A clinical trial investigating the use of Gilead Sciences' endothelin receptor antagonist darusentan as therapy for resistant hypertension found that the treatment missed its co-primary efficacy endpoints of change from baseline to week 14 in trough sitting systolic blood pressure (BP) and diastolic BP when compared to a placebo.
According to the pharmaceutical company, darusentan is an add-on oral therapy that is designed to block the endothelin type-A receptor, which activated by endothelin-1 produces vasoconstriction and cell proliferation.
In the double-blind placebo study of 849 patients, participants were split into three randomized groups who received a dosage of darusentan, a comparator guanfacine (Tenex; Shire Pharmaceuticals) or a placebo. Gilead said the study was meant to detect an 8 mm Hg improvement in systolic BP and diastolic BP between patients who received darusentan and the placebo.
While results showed darusentan fared better in sitting systolic BP and diastolic BP rates compared to guanfacine after 14 weeks, according to the company, reductions in mean trough sitting systolic BP and diastolic BP rates were not statistically different between darusentan and the placebo.

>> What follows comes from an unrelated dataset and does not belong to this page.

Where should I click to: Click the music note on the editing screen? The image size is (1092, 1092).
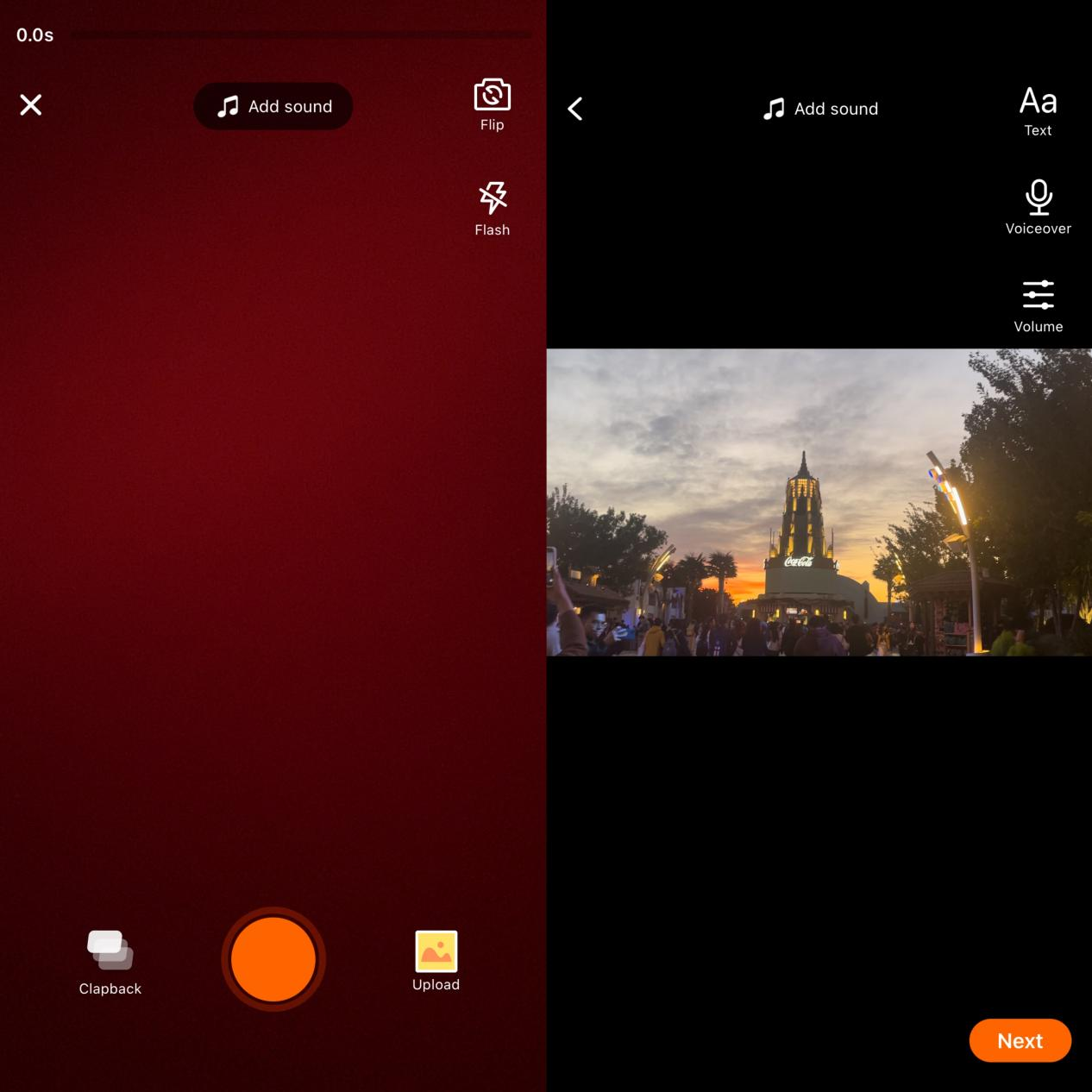(774, 109)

According to the Forest City, Calif.-based company, this was the second Phase III clinical trial positioned to evaluate the drug.
“We think it would be challenging to define an expedient path forward. We would likely be required to initiate another Phase III study and would rather allocate our resources to other promising research and development opportunities in our pipeline,” said Norbert Bischofberger, PhD, Gilead's executive vice president of research and development and chief scientific officer.